От скуки я разглядывал раннюю вечернюю звезду, сложив пальцы трубочкой и приложив руку к глазу. Яркая, чуть голубоватая, с острыми дрожащими гранями, она казалась живым светлячком, неподвижно парящим в бледно-сиреневом небе.
— Телескоп-то не шибко сильный, — услышал я вдруг чей-то веселый, слегка сипловатый голос. — Далеко, брат, до Венеры.
Я отвел руку и с интересом взглянул на подошедшего паренька. Ему было лет четырнадцать. Невысокий, коренастый, с большим лбом, со сросшимися на переносице широкими черными бровями, он стоял передо мной, заложив в карманы руки, улыбаясь и щуря глаза.
По форме я сразу и безошибочно определил, что он учится в ремесленном училище, и тут же отметил, что он редко употребляет утюг и щетку. Давно не глаженные брюки пузырились на его коленях, а серые пятна на рукавах гимнастерки свидетельствовали, что он не задумывается, куда можно, а куда нельзя ставить локти.
— Далеко до Венеры, — повторил, он, — сорок два миллиона километров!
— А откуда ты знаешь? — спросил я недоверчиво.
— Как откуда? — повел он широкими плечами. — Кто ж не знает, что до Венеры сорок два миллиона километров?
— Вот и соврал! — раздался тонкий голосок с другой стороны улицы. — Бывает сорок два, а бывает и двести пятьдесят восемь.

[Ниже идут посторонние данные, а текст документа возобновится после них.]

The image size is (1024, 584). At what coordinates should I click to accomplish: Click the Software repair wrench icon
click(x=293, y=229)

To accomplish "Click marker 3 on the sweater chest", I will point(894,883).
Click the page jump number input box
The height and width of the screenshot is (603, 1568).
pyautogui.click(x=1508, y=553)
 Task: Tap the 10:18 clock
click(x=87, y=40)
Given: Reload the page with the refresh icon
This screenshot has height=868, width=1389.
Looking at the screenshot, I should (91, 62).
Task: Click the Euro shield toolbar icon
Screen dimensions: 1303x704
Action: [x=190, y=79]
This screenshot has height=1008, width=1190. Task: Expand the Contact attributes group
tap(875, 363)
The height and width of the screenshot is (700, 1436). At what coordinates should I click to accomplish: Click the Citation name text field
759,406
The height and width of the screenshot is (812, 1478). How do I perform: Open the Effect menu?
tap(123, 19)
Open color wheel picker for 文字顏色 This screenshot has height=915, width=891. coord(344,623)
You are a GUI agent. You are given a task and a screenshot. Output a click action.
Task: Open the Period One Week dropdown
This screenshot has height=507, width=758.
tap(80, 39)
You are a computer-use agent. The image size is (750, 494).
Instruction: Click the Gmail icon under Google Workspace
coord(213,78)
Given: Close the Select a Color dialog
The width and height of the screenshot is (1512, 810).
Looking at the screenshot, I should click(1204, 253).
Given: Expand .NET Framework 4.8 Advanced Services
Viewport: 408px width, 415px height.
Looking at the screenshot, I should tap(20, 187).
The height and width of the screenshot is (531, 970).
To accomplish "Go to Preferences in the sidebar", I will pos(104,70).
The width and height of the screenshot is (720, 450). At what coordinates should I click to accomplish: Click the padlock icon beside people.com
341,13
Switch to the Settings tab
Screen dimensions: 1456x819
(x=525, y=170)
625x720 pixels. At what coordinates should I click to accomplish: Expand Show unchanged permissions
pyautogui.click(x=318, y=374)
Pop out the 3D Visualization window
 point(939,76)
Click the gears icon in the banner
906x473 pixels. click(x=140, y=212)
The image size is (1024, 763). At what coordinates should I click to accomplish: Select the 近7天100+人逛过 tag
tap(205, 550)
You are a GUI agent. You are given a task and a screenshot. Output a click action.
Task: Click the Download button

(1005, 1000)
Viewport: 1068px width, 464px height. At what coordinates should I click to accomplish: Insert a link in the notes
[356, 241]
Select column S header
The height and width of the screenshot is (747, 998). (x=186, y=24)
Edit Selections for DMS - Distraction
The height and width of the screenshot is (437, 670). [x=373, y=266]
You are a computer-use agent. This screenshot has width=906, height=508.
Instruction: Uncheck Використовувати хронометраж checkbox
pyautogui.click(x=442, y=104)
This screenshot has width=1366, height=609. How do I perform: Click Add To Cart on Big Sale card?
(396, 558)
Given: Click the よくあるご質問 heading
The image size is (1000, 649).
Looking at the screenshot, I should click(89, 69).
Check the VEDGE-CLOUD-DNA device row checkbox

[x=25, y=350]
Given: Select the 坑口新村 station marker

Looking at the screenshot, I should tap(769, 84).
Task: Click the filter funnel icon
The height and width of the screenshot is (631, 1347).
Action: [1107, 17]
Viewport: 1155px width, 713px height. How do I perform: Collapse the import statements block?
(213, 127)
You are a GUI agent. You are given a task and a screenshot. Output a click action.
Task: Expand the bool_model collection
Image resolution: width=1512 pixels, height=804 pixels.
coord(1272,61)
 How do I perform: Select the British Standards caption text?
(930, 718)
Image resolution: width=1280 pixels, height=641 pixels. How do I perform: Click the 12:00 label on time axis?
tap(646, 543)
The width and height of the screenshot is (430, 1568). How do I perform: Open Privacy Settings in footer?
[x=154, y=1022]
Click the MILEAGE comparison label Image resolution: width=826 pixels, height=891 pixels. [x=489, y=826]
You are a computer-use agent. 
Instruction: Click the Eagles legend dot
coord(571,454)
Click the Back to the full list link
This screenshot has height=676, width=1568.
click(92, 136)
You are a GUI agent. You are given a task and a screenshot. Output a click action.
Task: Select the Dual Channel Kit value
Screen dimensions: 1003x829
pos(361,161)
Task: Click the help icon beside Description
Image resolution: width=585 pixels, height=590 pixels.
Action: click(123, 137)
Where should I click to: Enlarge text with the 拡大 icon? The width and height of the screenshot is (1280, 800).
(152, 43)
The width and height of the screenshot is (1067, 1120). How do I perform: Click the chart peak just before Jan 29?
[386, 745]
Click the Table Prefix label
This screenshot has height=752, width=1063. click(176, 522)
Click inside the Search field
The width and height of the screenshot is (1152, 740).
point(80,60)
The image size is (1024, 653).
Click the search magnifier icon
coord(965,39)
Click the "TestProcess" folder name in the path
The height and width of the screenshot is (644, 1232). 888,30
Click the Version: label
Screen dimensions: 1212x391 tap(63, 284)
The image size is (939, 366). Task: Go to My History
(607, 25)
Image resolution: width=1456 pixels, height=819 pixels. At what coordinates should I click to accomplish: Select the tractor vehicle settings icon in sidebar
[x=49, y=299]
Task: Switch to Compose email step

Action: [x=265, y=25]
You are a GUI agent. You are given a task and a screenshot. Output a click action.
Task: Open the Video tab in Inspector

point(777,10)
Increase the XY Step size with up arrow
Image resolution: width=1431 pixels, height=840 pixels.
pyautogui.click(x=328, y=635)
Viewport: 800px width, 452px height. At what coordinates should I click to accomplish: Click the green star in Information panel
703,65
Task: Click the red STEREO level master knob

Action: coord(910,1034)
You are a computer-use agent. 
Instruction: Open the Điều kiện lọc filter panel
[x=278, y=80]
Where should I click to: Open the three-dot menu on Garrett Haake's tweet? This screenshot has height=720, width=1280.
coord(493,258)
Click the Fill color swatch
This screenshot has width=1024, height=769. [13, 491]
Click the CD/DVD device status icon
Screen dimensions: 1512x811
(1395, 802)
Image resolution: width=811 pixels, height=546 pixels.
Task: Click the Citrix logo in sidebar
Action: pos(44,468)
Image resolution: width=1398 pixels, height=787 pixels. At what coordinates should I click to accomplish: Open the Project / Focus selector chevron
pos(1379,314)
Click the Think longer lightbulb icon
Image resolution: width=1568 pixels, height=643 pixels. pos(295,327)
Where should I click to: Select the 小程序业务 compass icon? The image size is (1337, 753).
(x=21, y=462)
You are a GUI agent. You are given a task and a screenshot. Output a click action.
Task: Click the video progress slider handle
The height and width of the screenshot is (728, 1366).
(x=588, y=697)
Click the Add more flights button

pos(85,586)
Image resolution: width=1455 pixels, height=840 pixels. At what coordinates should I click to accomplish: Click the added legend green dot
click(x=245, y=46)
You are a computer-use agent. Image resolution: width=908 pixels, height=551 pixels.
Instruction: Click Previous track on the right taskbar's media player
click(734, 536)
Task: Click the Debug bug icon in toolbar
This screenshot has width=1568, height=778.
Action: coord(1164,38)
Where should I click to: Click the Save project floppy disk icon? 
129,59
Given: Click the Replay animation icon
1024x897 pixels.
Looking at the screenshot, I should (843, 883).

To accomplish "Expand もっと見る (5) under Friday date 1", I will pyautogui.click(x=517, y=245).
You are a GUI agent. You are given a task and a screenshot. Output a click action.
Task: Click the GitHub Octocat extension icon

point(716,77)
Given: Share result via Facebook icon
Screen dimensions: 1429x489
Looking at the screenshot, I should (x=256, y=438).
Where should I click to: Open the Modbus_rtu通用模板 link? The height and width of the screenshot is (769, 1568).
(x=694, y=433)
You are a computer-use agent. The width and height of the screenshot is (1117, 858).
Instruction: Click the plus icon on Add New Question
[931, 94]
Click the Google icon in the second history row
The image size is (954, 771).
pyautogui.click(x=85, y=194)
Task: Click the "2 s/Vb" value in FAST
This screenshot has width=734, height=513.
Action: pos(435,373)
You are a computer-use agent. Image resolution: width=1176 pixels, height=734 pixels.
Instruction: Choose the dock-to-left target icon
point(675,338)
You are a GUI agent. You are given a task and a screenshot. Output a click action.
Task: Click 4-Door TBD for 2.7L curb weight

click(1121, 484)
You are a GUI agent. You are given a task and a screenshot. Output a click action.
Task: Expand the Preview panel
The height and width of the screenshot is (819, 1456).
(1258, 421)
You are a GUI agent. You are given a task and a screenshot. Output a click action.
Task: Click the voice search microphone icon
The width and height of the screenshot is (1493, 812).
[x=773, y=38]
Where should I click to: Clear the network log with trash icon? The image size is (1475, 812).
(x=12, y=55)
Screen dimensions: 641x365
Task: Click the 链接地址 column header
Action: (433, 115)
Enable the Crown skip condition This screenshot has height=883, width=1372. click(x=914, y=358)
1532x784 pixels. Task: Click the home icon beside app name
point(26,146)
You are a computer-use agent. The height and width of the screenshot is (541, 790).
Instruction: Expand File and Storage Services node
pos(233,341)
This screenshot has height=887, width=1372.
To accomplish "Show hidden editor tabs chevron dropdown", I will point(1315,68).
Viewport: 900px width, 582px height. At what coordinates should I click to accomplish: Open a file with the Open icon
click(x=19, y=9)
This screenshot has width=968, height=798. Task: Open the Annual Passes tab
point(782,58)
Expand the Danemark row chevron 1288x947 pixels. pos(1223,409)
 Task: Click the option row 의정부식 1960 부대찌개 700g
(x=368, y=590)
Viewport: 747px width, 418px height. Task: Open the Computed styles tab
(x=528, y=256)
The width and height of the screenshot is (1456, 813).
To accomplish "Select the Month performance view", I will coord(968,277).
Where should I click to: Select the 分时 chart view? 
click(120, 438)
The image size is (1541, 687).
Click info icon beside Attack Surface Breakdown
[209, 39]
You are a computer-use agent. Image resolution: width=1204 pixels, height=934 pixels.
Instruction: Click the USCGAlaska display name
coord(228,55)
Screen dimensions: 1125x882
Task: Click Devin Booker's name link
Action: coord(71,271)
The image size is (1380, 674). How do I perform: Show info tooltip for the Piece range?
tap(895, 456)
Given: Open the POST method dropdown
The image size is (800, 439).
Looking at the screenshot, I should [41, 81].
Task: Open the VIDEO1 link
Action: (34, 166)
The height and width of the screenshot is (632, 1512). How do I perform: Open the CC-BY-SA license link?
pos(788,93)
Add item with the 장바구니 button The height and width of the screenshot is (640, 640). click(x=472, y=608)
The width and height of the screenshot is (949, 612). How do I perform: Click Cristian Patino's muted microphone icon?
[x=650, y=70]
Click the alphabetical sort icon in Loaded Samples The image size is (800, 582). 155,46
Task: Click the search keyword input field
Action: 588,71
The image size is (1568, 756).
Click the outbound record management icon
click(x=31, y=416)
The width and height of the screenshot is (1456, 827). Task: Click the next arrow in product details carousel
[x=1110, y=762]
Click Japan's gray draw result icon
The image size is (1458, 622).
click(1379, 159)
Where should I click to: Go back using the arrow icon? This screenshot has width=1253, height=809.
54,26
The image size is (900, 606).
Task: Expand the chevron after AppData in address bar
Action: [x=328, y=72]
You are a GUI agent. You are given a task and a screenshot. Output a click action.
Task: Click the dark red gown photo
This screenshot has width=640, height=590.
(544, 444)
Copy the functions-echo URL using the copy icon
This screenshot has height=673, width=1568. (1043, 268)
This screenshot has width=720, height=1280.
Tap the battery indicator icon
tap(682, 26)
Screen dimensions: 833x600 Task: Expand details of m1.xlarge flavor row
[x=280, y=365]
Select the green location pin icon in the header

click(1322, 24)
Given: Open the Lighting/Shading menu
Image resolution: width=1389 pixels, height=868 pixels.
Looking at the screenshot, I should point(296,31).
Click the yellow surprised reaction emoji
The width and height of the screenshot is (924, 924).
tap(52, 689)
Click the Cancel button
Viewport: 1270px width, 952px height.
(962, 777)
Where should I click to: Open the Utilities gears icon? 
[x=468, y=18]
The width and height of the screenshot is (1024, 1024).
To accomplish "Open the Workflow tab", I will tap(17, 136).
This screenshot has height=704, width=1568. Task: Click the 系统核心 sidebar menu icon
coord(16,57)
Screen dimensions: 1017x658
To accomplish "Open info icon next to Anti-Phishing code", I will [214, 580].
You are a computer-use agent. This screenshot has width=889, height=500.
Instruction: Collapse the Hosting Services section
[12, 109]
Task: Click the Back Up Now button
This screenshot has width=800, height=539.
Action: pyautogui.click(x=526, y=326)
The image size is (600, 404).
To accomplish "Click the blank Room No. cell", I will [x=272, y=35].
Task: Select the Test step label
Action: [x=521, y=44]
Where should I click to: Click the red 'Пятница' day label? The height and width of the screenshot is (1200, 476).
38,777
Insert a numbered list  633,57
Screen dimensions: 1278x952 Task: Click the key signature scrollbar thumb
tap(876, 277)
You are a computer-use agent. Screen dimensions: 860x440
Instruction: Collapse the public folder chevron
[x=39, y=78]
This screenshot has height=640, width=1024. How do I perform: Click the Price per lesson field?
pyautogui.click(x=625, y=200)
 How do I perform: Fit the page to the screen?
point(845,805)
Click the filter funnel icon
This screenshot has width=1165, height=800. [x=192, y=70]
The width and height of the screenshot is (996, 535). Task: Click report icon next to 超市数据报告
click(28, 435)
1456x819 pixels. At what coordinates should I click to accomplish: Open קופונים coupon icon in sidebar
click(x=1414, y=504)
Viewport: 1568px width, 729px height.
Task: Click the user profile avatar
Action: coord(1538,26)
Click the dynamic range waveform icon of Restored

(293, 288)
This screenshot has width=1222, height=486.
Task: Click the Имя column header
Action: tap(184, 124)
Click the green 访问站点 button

Из-за зеленого забора показалась русоголовая девочка. Две светлые косы с бантиками свесились на забор.
— Сорок два — это когда Венера к Земле приближается, — поучительно продолжала девочка.
По-видимому, ее поправка задела самолюбие моего нового знакомого, и он, поморщившись, проговорил:
— Много ты понимаешь!
— Побольше твоего!
— Ну ладно! Тебя не спрашивают, так ты и не суйся не в свое дело! Тоже мне астрономша! — Он повернулся к ней спиной и спросил меня: — Покурить есть?
— Вот подожди, Сашка, я скажу твоему мастеру, что ты куришь! Он тебе пропишет! — заносчиво крикнула девочка.
— Больно я тебя боюсь!
— Какой храбрец нашелся! Забоишься!
Он не нашел что ответить, и снова обратился ко мне:
— Так что ж, покурим?
— Папиросы кончились, — я солидно кашлянул, боясь, как бы он не подумал, что меня стесняет присутствие девочки. На самом деле я не курил.
— Пойдем до нас, — сказал Саша, — тут недалеко, за углом. У меня там залежался табачишко.
— Ай-я-яй! — Девочка зацокала языком. — Несчастные курилки! Вот заболеете туберкулезом!
— Не твоя забота! — прорычал Саша.
— Тетя Нюша! — громко крикнула девочка. — Ваш племянник идет с Сашкой курить!
Саша стремительно наклонился, подхватил камень и метнул его в зеленый забор. Светлые косы подскочили и скрылись.
— Такая эта Валька противная девчонка, — говорил он мне по дороге. — Мать у нее учительница, так она тоже всех учит. Я с ней раньше в одной школе учился. Ты из Москвы?
— Из Москвы.
— А у нас сейчас горячка в ремесленном. Конец года, вздохнуть некогда. Я на слесаря учусь. А ты?
— Семилетку кончил.
— Как с отметками?
— Да ничего, — сказал я и, стараясь придать голосу равнодушный тон, прибавил: — Считаюсь отличником…
— Это хорошо, — вздохнул Саша, — а вот как у меня будет — еще неизвестно. С русским у меня, понимаешь, не идет дело.